In order to quantify the relationship between burrow entrances and active individuals by locality, we observed individuals directly from multiple viewpoints using binoculars, scanning for 5 min every half-hour during a full day (6:30–20:30) [28,29]. The total number of individuals was the sum of the different animals temporally and spatially distributed within the colony throughout the day. The observations were carried out the same day or the day after the burrow entrance counts in order to obtain comparable values. We excluded the localities where the morphology of the landscape or/and the height of vegetation caused low visibility. A dataset of burrow entrance-individual counts was created.

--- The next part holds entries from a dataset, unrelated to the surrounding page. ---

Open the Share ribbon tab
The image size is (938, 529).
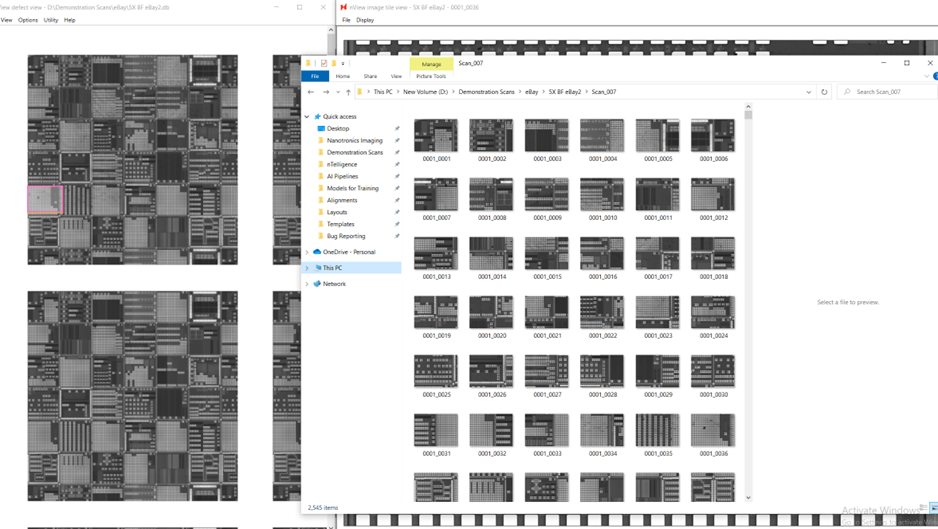point(370,76)
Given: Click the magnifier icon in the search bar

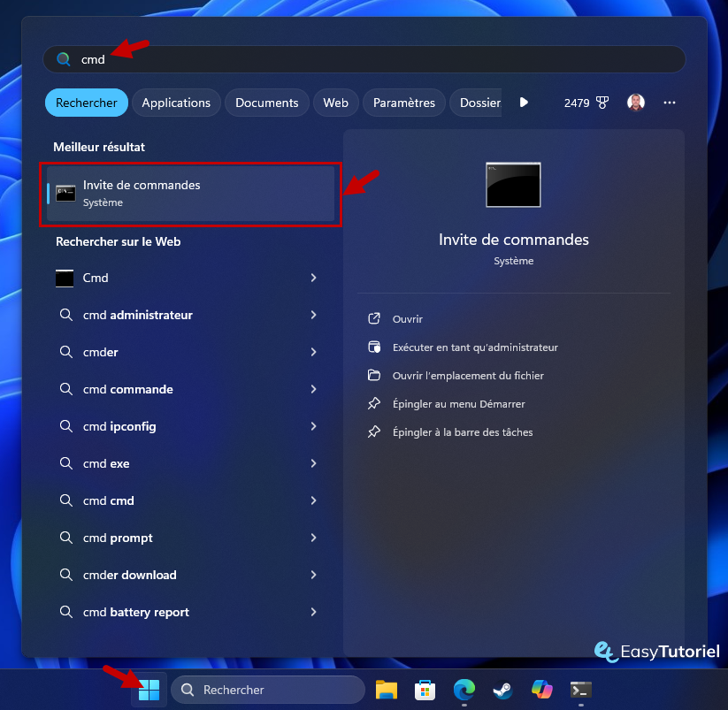Looking at the screenshot, I should click(x=63, y=59).
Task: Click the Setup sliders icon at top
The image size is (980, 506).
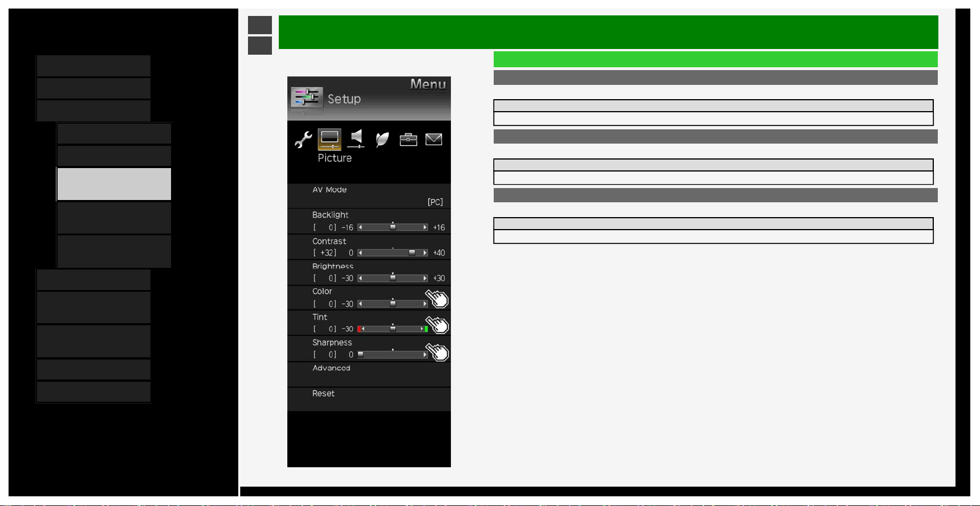Action: pos(307,97)
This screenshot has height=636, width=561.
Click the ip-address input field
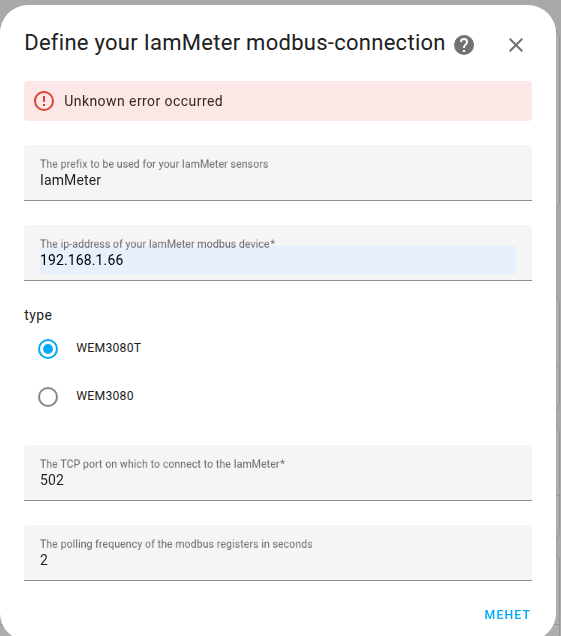coord(278,253)
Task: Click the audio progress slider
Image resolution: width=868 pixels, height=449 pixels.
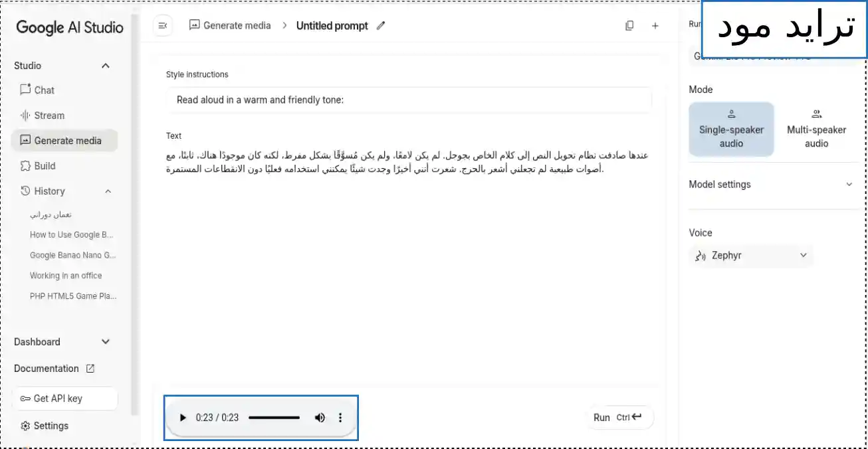Action: click(x=274, y=418)
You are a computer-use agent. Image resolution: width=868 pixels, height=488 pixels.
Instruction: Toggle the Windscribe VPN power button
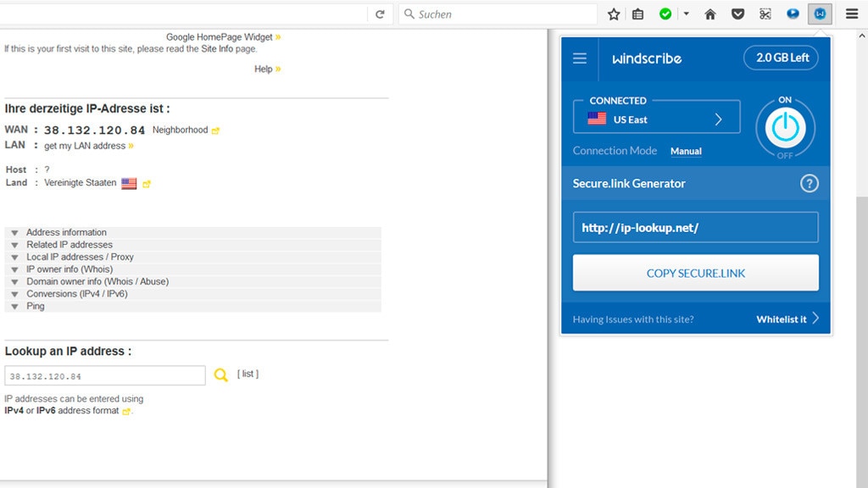(785, 128)
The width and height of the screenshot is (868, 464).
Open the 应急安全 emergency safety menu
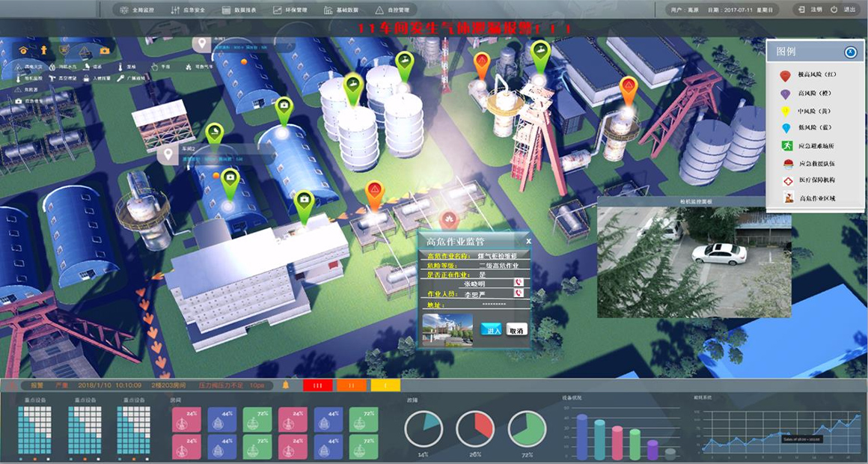(192, 10)
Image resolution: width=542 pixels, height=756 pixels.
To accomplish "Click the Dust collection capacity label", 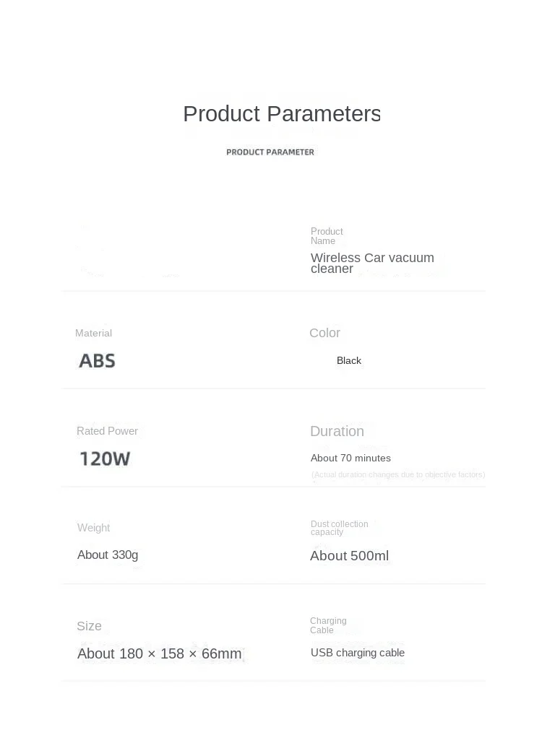I will [x=339, y=528].
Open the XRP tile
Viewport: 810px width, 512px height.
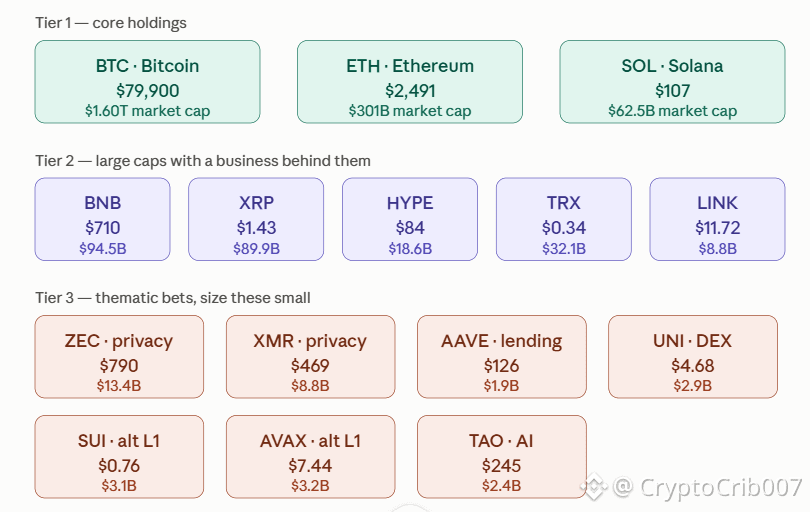(x=256, y=219)
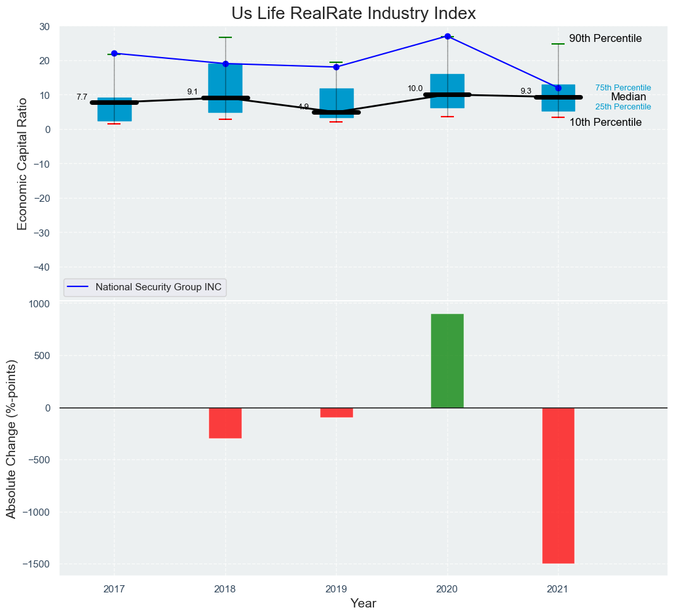Click the Absolute Change axis label
This screenshot has width=674, height=616.
click(x=11, y=438)
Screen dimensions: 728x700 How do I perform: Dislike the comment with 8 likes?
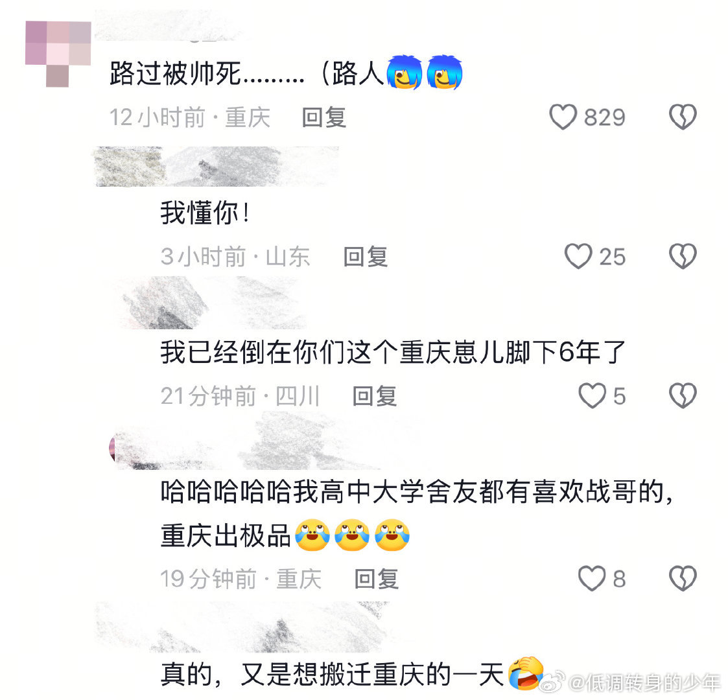coord(683,578)
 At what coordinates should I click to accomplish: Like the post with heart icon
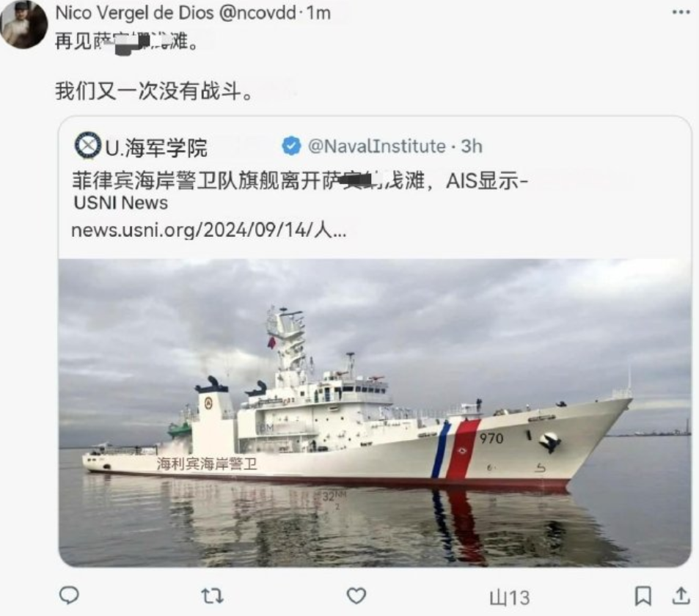[356, 596]
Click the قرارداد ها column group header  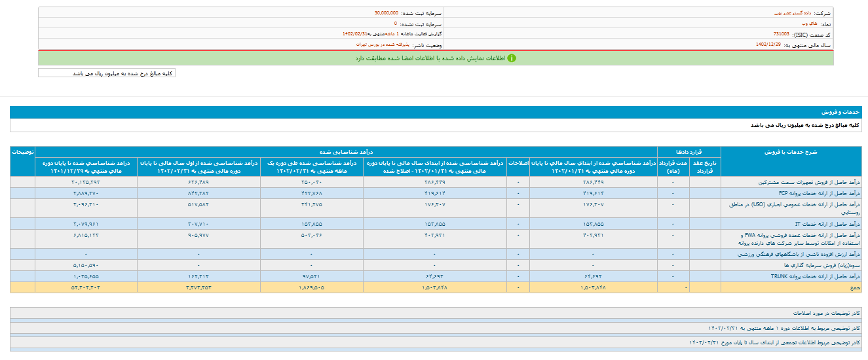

Specifically, we calculated the Individual-per-Burrow Entrance ratio for 17 populations in Northern Greece between 2019 and 2020, this being 0.14 ± 0.09 (Table 1). We assumed that the same relationship holds for all populations in Northern Greece and used this ratio to extrapolate population size (N) from burrow entrance counts for each locality. Lastly, we calculated population density (ind/ha) by dividing the population size (N) by the area of the locality (area covered within the limits of the most peripheral burrow entrances at each locality). We classified the population density of all colonies into four categories according to [30]: (A) 100–15 ind/ha; (B) 14–2 ind/ha; (C) <2 ind/ha; and (D) insignificant, only single individuals and/or burrows.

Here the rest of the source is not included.